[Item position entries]
————

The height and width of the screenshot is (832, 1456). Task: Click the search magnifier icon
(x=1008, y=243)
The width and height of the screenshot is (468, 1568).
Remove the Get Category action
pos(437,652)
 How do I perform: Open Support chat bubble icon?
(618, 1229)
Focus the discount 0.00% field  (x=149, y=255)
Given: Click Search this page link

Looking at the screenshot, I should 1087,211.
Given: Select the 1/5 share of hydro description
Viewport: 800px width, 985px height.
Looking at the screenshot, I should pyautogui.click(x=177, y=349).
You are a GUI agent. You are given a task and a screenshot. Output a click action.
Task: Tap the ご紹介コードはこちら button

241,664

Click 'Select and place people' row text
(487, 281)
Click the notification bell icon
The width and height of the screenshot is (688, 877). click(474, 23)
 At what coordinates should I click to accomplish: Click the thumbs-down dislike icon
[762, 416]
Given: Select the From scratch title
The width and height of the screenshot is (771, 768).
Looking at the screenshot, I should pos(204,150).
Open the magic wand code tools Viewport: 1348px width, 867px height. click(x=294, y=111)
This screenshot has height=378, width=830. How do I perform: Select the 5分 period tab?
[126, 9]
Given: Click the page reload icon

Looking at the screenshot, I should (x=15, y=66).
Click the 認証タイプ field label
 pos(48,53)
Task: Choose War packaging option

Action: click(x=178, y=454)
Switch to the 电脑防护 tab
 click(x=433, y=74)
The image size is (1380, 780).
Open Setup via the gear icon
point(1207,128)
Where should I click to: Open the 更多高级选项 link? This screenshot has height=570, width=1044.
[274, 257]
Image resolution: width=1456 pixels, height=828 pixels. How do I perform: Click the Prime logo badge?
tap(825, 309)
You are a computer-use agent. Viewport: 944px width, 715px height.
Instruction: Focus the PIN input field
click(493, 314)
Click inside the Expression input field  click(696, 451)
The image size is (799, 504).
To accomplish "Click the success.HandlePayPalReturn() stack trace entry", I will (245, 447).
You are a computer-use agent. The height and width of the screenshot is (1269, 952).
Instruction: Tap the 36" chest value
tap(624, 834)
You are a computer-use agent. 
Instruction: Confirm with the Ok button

————

Could you express the item lines above as a Markdown table with the columns "Row" and "Line", starting with the line containing "You are a computer-use agent. The" and going on through the end of the items, leaving out any blank lines?

| Row | Line |
|---|---|
| 1 | You are a computer-use agent. The height and width of the screenshot is (1269, 952). |
| 2 | Instruction: Tap the 36" chest value |
| 3 | tap(624, 834) |
| 4 | You are a computer-use agent.  |
| 5 | Instruction: Confirm with the Ok button |